Chores, Allowance And Desperate Attempts To Teach Our Children Responsibility

When I was a kid, I had two weekly chores, wiping down the floorboards in the house and dusting the bottoms of the chairs in our dining room. My sister did the rest of the dusting and my brother vacuumed. We were given plenty of other jobs to help keep the house clean, but every week we completed our chores and we were rewarded with an allowance. It was a pretty commonplace way for parents to teach their children about earning money, saving said money and helping out around the house. Chores and allowance taught responsibility, right?

As my daughter gets closer to “helping out around the house” age, I’ve started talking to friends and co-workers about their chore set-up. I had a general interest in whether or not parents were going with the same easy routine my parents utilized a couple decades ago. What I found is an intense, intricate system of reward systems, budgeting practice and household maintenance that makes my floorboard wiping look absolutely ridiculous.

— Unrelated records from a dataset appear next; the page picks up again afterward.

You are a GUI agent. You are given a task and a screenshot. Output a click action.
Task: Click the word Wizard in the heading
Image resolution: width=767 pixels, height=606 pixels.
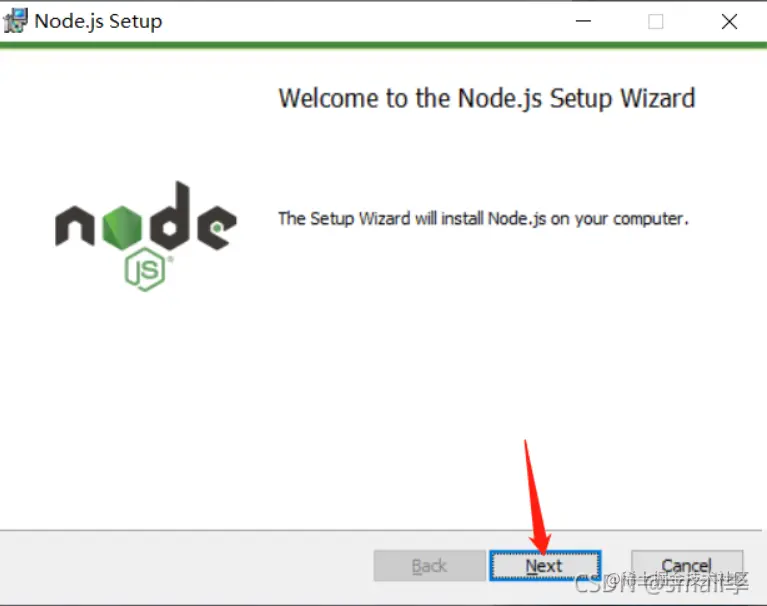tap(658, 98)
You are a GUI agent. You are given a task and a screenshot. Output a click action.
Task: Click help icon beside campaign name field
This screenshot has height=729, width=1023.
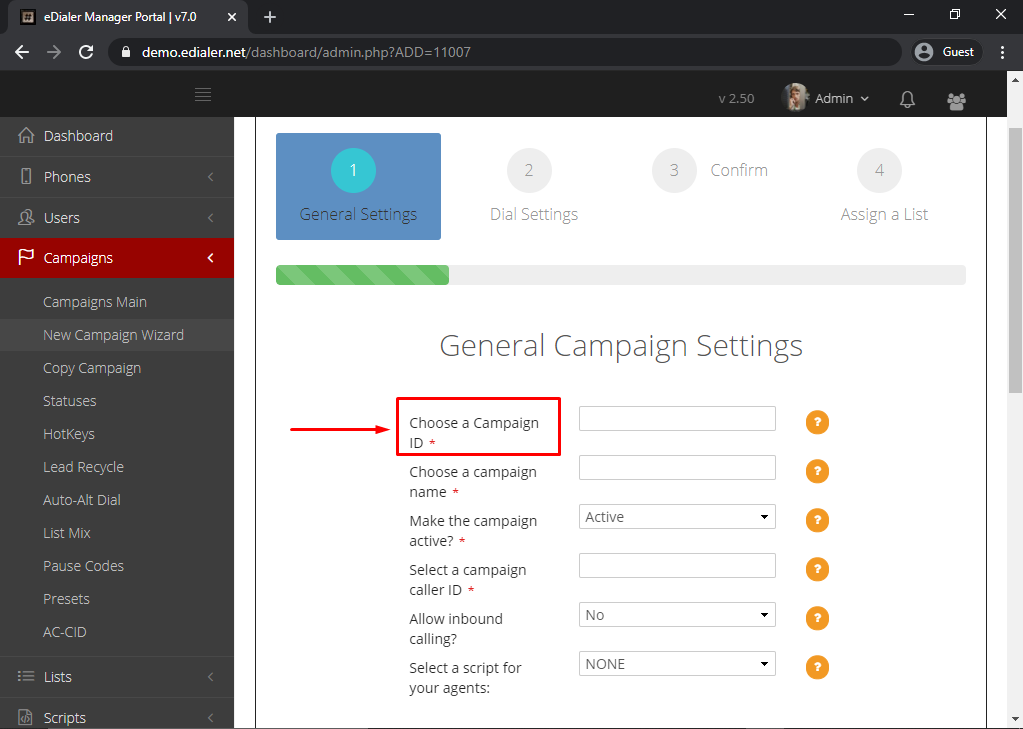coord(817,471)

A few examples of the set-ups that I’ve heard about recently.

  • One co-worker gives her children a weekly allowance, but their money isn’t just for movies and Justin Bieber dolls. Her girls must deposit one third of their income, to teach them the importance of starting a savings account. Then, they have to tithe one third of their allowance to teach them about their responsibility to their Church. I asked if she pays them triple the amount that she would without this stipulations, “Probably,” she admits. “But it’s worth it to keep them responsible.”
  • A friend of mine has a large family with plenty of young kids running around her house. Accounting for their age, they all have multiple chores to complete and weekly room inspections before they are able to collect their allowance. They too, mandate that their kids give a percentage of this allowance to their Church.

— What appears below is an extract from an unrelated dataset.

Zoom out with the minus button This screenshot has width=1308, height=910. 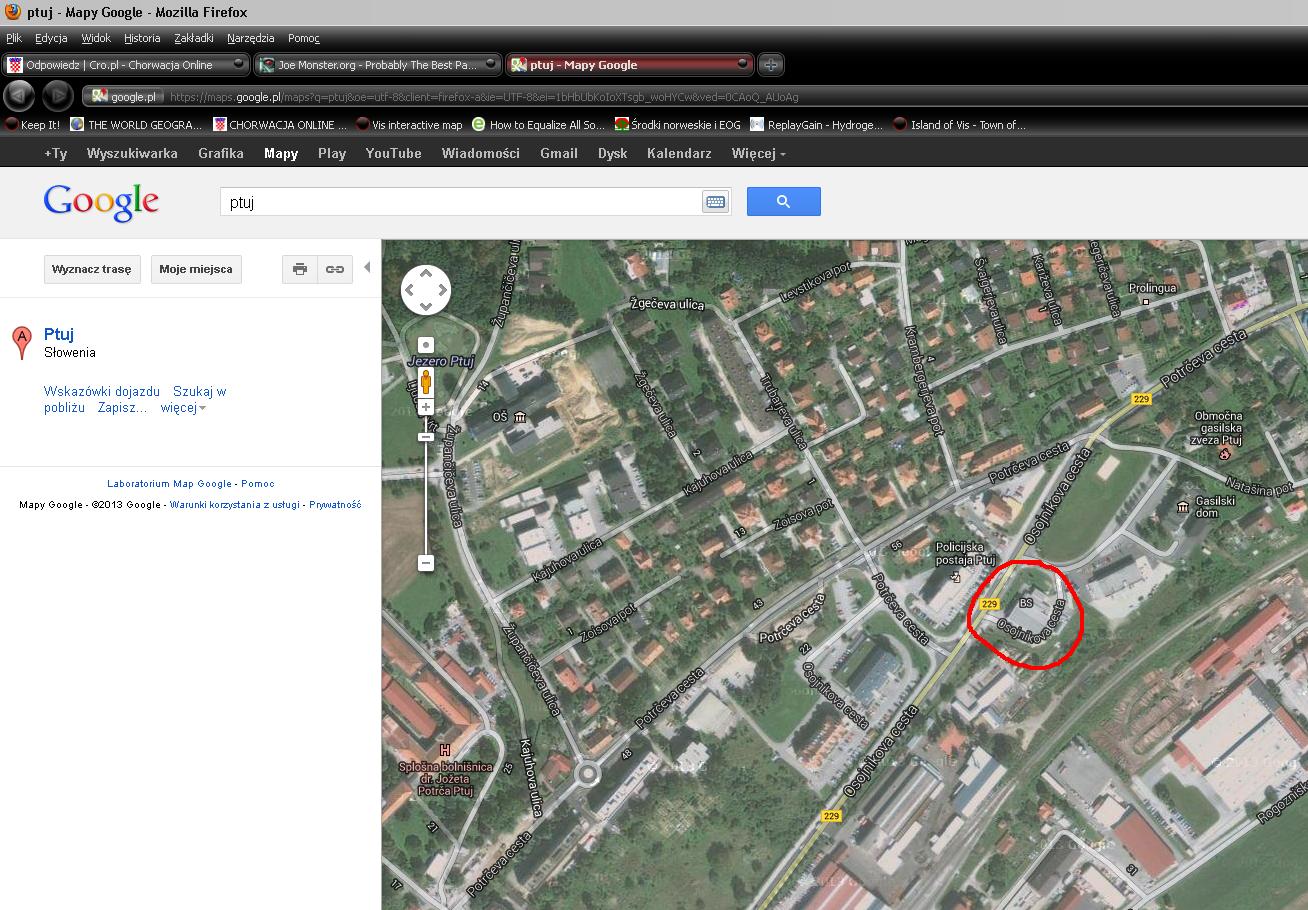[x=425, y=562]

  • One friend with a teenage daughter actually lets the young girl handle the families weekly finances. With her mother’s help, this teenager balances her mom’s check book, journalizing entries into the family’s budget. She makes sure that the checks get mailed out in time and sits in while her mom delegates money to certain accounts or contemplates major purposes. My friend told me, “These kids have to know what an actual personal budget looks like. I had no clue when I moved out on my own and I paid for it for years. My daughter will not be in that position.”
  • A co-worker with young kids hasn’t set up an allowance system just yet. His toddler is too young to worry about earning money. But that hasn’t stopped him from assigning chores and giving rewards. “Our son has a responsibility chart and he earns stickers for putting away his toys and helping take care of his pets. Once he gets ten stars, he gets to pick out a toy at the store. We see it as an early way to teach him responsibility.”
All these approaches seem like fantastic ways to teach kids that hard work is required to manage your finances and to gain rewards. I think all of these children are going to be a little more responsible thanks to their parents determination to teach the value of  money and the ways you earn it. However, in each of these approaches, I saw parents who were honestly terrified to leave their children clueless about personal responsibility and money management. Maybe it’s this economic recession talking, but my personal experience has been that parents are desperate to make our children better money managers than we were. Is it possible that we’re creating a new, fiscally-sound generation?
How are you trying to teach your kids about responsibility and personal finances? Are you still utilizing chores and allowance to help your kids learn? And how early do you begin that process?